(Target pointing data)
####################

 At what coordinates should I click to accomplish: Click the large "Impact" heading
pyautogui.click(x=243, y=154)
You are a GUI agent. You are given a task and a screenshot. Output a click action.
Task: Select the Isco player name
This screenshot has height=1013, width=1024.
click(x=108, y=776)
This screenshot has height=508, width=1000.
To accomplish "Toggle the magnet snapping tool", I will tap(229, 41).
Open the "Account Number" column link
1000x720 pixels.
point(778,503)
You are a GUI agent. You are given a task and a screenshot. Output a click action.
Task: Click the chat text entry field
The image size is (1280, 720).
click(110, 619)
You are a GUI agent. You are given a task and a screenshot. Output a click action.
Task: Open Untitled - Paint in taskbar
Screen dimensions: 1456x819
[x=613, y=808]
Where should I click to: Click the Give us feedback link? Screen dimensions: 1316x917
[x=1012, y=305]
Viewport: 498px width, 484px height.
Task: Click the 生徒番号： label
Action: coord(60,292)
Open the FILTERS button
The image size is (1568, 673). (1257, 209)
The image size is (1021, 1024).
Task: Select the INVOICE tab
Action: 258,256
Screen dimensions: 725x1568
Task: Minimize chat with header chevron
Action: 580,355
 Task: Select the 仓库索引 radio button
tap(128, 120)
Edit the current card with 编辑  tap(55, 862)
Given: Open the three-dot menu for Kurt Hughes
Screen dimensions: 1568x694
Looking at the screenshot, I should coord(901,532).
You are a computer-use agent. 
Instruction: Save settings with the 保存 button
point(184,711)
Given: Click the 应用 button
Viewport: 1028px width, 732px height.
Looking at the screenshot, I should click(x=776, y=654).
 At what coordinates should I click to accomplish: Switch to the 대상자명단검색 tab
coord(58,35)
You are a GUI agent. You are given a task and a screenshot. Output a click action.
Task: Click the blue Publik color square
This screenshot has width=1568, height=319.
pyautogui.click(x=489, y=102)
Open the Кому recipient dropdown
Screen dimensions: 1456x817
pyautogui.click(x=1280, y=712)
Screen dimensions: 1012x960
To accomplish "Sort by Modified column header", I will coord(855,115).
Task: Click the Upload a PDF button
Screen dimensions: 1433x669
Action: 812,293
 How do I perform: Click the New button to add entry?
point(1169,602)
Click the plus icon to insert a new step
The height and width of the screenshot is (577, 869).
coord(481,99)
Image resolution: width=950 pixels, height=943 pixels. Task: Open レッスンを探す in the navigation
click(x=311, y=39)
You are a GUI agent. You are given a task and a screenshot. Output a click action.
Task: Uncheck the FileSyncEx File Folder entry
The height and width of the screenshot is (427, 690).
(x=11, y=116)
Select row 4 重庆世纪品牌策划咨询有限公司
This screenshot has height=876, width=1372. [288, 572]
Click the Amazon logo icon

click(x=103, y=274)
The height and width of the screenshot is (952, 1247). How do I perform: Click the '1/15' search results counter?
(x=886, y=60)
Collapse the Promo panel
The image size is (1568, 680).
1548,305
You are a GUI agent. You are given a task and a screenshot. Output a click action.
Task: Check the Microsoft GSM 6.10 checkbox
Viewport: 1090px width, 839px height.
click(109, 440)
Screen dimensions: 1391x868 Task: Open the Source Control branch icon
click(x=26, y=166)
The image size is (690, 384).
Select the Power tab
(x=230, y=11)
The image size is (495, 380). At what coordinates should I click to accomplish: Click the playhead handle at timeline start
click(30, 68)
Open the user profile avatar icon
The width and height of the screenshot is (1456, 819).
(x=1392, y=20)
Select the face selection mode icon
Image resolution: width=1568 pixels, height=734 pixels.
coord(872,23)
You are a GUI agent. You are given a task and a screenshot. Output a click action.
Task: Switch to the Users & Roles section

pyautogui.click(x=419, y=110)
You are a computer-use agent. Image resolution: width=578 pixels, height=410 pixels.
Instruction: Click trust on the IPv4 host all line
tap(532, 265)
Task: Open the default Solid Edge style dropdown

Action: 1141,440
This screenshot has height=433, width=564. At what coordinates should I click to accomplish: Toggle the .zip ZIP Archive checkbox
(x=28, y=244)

####################

Please reproduce all of the data above, swapping "GUI agent" for "interface agent" wherever it occurs and keeping everything else unchanged.

 At what coordinates should I click to accomplish: Click the large "Impact" heading
pyautogui.click(x=243, y=154)
You are a interface agent. You are given a task and a screenshot. Output a click action.
Task: Select the Isco player name
This screenshot has height=1013, width=1024.
click(x=108, y=776)
This screenshot has height=508, width=1000.
To accomplish "Toggle the magnet snapping tool", I will tap(229, 41).
Open the "Account Number" column link
1000x720 pixels.
point(778,503)
You are a interface agent. You are given a task and a screenshot. Output a click action.
Task: Click the chat text entry field
The image size is (1280, 720).
click(110, 619)
You are a interface agent. You are given a task and a screenshot. Output a click action.
Task: Open Untitled - Paint in taskbar
Screen dimensions: 1456x819
[x=613, y=808]
Where should I click to: Click the Give us feedback link? Screen dimensions: 1316x917
[x=1012, y=305]
Viewport: 498px width, 484px height.
Task: Click the 生徒番号： label
Action: coord(60,292)
Open the FILTERS button
The image size is (1568, 673). (1257, 209)
The image size is (1021, 1024).
Task: Select the INVOICE tab
Action: 258,256
Screen dimensions: 725x1568
Task: Minimize chat with header chevron
Action: 580,355
 Task: Select the 仓库索引 radio button
tap(128, 120)
Edit the current card with 编辑  tap(55, 862)
Given: Open the three-dot menu for Kurt Hughes
Screen dimensions: 1568x694
Looking at the screenshot, I should coord(901,532).
You are a computer-use agent. 
Instruction: Save settings with the 保存 button
point(184,711)
Given: Click the 应用 button
Viewport: 1028px width, 732px height.
Looking at the screenshot, I should click(x=776, y=654).
 At what coordinates should I click to accomplish: Switch to the 대상자명단검색 tab
coord(58,35)
You are a interface agent. You are given a task and a screenshot. Output a click action.
Task: Click the blue Publik color square
This screenshot has width=1568, height=319.
pyautogui.click(x=489, y=102)
Open the Кому recipient dropdown
Screen dimensions: 1456x817
pyautogui.click(x=1280, y=712)
Screen dimensions: 1012x960
To accomplish "Sort by Modified column header", I will coord(855,115).
Task: Click the Upload a PDF button
Screen dimensions: 1433x669
Action: 812,293
 How do I perform: Click the New button to add entry?
point(1169,602)
Click the plus icon to insert a new step
The height and width of the screenshot is (577, 869).
coord(481,99)
Image resolution: width=950 pixels, height=943 pixels. Task: Open レッスンを探す in the navigation
click(x=311, y=39)
You are a interface agent. You are given a task and a screenshot. Output a click action.
Task: Uncheck the FileSyncEx File Folder entry
The height and width of the screenshot is (427, 690).
(x=11, y=116)
Select row 4 重庆世纪品牌策划咨询有限公司
This screenshot has height=876, width=1372. [288, 572]
Click the Amazon logo icon

click(x=103, y=274)
The height and width of the screenshot is (952, 1247). How do I perform: Click the '1/15' search results counter?
(x=886, y=60)
Collapse the Promo panel
The image size is (1568, 680).
1548,305
You are a interface agent. You are given a task and a screenshot. Output a click action.
Task: Check the Microsoft GSM 6.10 checkbox
Viewport: 1090px width, 839px height.
click(109, 440)
Screen dimensions: 1391x868 Task: Open the Source Control branch icon
click(x=26, y=166)
The image size is (690, 384).
Select the Power tab
(x=230, y=11)
The image size is (495, 380). At what coordinates should I click to accomplish: Click the playhead handle at timeline start
click(30, 68)
Open the user profile avatar icon
The width and height of the screenshot is (1456, 819).
(x=1392, y=20)
Select the face selection mode icon
Image resolution: width=1568 pixels, height=734 pixels.
coord(872,23)
You are a interface agent. You are given a task and a screenshot. Output a click action.
Task: Switch to the Users & Roles section

pyautogui.click(x=419, y=110)
You are a computer-use agent. Image resolution: width=578 pixels, height=410 pixels.
Instruction: Click trust on the IPv4 host all line
tap(532, 265)
Task: Open the default Solid Edge style dropdown

Action: 1141,440
This screenshot has height=433, width=564. At what coordinates should I click to accomplish: Toggle the .zip ZIP Archive checkbox
(x=28, y=244)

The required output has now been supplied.